Inflation in Retail: Everything You Need to Know

inflation in retail

Despite inflation reaching its highest levels since 1981, after nearly two years of gradually increasing, only now are its effects starting to seep into the consumer psyche.

While economists and the National Retail Federation still project US retail sales to rise between 6% and 8% this year, the looming uncertainty around inflation’s impact has left both shoppers and retailers scrambling for answers on the retail industry’s future.  

Note: This guide is provided for informational purposes only and is not intended to substitute for obtaining financial or legal advice from a professional accountant or lawyer.

What is inflation and why does it occur? 

Inflation tracks the rising prices of goods and services in the economy, often measured by the Consumer Price Index (CPI). The CPI is an important indicator of price stability in the economy, measuring the average change in prices over time of all goods and services purchased by all urban consumers.

The CPI covers the data of 21 sectors, including food, energy, medical care, transportation services, and more. 

Simply put, when prices of everyday goods and services rise, the money earned and saved by consumers today is less valuable than it once was. 

To put these changes into perspective, over the past 12 months:

  • The price of food increased 9.4%, the largest increase since April 1981. Meats, poultry, fish, and eggs, specifically, increased by 14.3%
  • Piped gas increased by 22.7%, with gasoline rising 48% since the start of the year. The Federal Energy Regulatory Commission advised households to expect up to 54% increases in their gas prices compared to last winter.

Exercise description
Decide whether each statement agrees with the guide on inflation in retail: (a) the CPI covers data from 21 sectors; (b) food prices rose 14.3% over the past 12 months; (c) the National Retail Federation projects US retail sales to fall this year. Answer yes or no for each, quoting the words of the guide that decide it. The items that come next are from a different source.

Information provided
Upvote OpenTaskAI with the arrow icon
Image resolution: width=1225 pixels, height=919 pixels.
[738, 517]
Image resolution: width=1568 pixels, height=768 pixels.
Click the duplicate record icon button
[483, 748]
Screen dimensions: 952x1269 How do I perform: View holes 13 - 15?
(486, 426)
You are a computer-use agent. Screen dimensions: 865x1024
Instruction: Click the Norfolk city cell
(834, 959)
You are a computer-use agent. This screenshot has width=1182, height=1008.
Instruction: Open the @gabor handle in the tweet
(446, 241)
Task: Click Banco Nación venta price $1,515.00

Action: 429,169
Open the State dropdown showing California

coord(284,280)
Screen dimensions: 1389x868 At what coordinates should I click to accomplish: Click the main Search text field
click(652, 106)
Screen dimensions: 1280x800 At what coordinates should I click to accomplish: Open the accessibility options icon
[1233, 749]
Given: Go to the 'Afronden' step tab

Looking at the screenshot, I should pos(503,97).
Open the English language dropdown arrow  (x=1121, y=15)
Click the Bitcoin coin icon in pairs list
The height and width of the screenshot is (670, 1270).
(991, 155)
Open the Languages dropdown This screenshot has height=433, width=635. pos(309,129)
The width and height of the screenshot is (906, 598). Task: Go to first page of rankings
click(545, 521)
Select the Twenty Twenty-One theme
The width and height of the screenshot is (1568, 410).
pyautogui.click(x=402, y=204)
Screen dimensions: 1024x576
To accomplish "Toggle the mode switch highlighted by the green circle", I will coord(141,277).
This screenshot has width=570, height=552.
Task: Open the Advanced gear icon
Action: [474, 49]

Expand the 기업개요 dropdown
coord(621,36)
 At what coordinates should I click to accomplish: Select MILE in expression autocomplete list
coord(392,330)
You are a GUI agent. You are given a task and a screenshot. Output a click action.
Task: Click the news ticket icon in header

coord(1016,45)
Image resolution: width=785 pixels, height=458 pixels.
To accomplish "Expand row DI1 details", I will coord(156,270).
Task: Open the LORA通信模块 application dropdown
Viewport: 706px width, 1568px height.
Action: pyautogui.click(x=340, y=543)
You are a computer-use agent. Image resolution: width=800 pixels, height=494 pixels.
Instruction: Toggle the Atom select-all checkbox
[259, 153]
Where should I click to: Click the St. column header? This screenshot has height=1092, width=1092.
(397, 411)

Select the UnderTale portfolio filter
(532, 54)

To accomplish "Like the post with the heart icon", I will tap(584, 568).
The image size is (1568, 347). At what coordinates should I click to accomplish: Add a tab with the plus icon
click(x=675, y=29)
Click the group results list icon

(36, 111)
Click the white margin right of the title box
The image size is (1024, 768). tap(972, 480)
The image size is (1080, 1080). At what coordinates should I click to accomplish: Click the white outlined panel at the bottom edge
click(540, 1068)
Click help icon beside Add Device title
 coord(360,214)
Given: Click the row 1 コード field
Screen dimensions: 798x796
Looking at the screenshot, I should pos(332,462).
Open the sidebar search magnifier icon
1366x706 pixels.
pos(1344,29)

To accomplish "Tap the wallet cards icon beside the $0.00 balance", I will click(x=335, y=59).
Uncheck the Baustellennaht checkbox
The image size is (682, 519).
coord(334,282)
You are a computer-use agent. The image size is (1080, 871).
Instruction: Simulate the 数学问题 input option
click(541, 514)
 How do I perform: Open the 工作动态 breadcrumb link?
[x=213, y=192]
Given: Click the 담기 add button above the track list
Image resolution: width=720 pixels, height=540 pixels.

Answer for this exercise
(a) Yes: "The CPI covers the data of 21 sectors"
(b) No: "The price of food increased 9.4%"
(c) No: "still project US retail sales to rise between 6% and 8% this year"